Nell’ambito del risarcimento dei danni causati illeciti quali infortuni stradali, malpractice sanitaria, infortuni sul lavoro, mobbing etc., si sente sempre più spesso parlare di danno da pregiudizio esistenziale. Da un punto di vista giuridico, il concetto di danno esistenziale fa parte della più generale categoria di “danno non patrimoniale”, ovvero quella tipologia di danno non connotato da rilevanza economica che va ad inficiare l’equilibrio psichico, la dimensione morale, i valori e le attività di un individuo. Tra i danni di natura non patrimoniale rientrano il danno biologico, il danno psichico, il danno morale e il danno con pregiudizio esistenziale, e i loro risarcimenti avvengono nei casi previsti ex art. 2059 c.c.
COSA SI INTENDE PER DANNO ESISTENZIALE?
Con l’espressione danno con pregiudizio esistenziale si fa riferimento ad una alterazione dello stile di vita di una persona, che si riflette sulla propria personalità e che si manifesta principalmente nelle relazioni familiari-affettive e nelle attività realizzatrici (es. lavoro, hobbies, situazioni sociali etc.) di una persona. Questa tipologia di danno può essere presente in tutte quelle occasioni in cui un illecito impedisce all’individuo che ne è vittima di continuare a svolgere le attività che rappresentano elementi importanti per il proprio equilibrio e per lo sviluppo della propria persona, generando in essa uno stato di malessere e un disagio psichico caratterizzato da ansia, angoscia, sentimenti di perdita e/o manifestazioni depressivi: per esempio, il modo di essere di un individuo può essere danneggiato in seguito ad un illecito attraverso la perdita del lavoro, di un legame affettivo, di un impegno sportivo (Cendon, 2000), ma anche a causa di una lesione invalidante e di tutte quelle situazioni che stravolgono all’improvviso l’equilibrio di una persona, comportando condotte di vita diverse e un altro modo di rapportarsi con il mondo esterno. Il danno esistenziale è, quindi, concreto, tangibile e visibile a chiunque.

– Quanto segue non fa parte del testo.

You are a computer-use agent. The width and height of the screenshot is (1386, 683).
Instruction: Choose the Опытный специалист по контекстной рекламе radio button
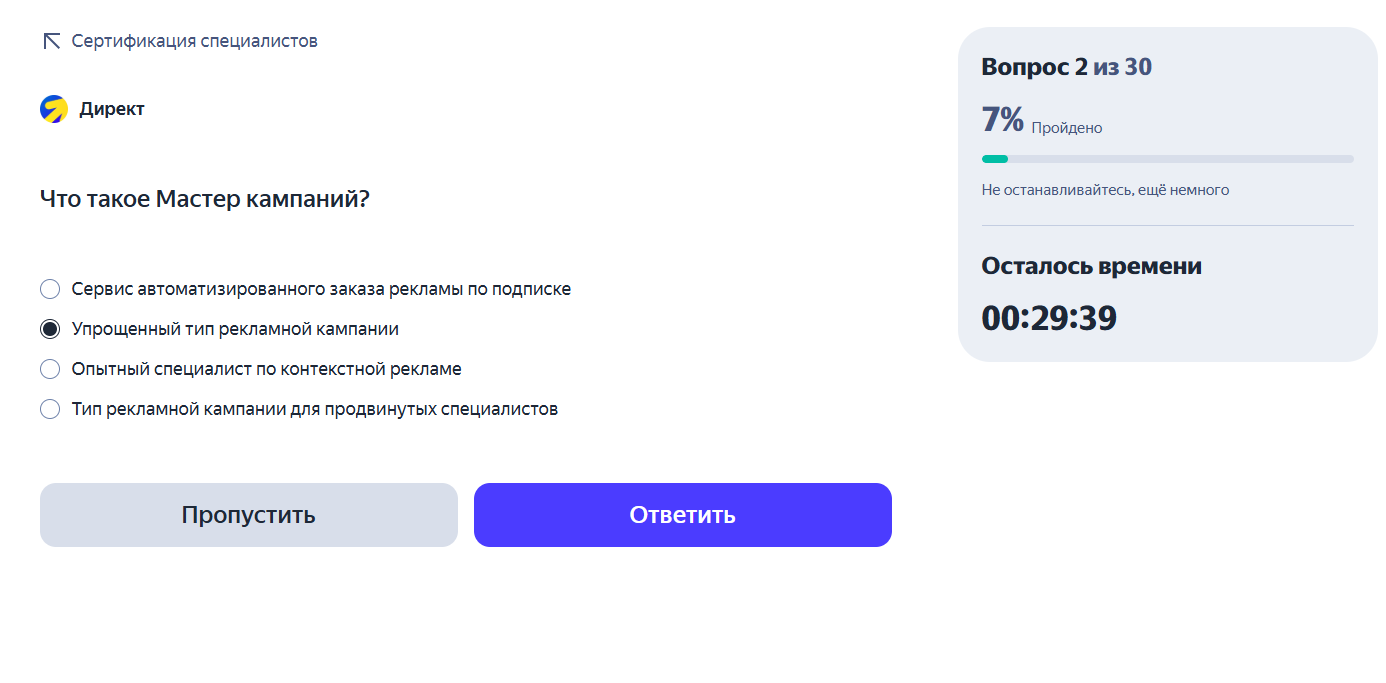(x=50, y=369)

QUALI SITUAZIONI POSSONO COMPORTARE UN DANNO ESISTENZIALE?
Di seguito alcuni sono riportati alcuni contesti in cui è possibile che si verifichi un danno con pregiudizio esistenziale:
• Incidenti stradali;
• Infortuni professionali:
• Malpractice sanitaria;
• Danno da colpa professionale;
• Mobbing lavorativo, familiare e coniugale;
• Maltrattamento e/o su donne o minori;
• Idoneità per la ratificazione di attribuzione di sesso.
LA VALUTAZIONE PSICOLOGICA
La valutazione psicodiagnostica del danno con pregiudizio esistenziale prevede alcune fasi fondamentali (cfr. Abazia, 2009). Tra questi, troviamo in primo luogo l’anamnesi (familiare remota ed attuale, quella fisiologica e psicopatologica, quella scolastica e lavorativa), a cui segue il colloquio clinico, attraverso cui è possibile indagare gli avvenimenti accaduti prima dell’evento lesivo e quelli successivi, così come le aree maggiormente compromesse e il modo in cui lo stile di vita della persona è stato effettivamente alterato. Successivamente è previsto un esame psicodiagnostico, che consiste nella somministrazione di una batteria di test utili per tracciare un profilo della situazione attuale della persona vittima di illecito, che permette di rilevare nel modo più oggettivo possibile l’aspetto relativo al danno. Una volta ottenute tutte le informazioni relative al danno e alla sua portata, si procederà con l’applicazione di un criterio di calcolo e la stesura della relazione finale.
Bibliografia
Abazia, L. (2009), La perizia psicologica in ambito civile e penale. Storia, sviluppi e pratiche, Franco Angeli.
Cendon, P. (2000), Il danno psichico, in Ziviv, P. (a cura di), Il danno esistenziale, Milano: Giuffrè.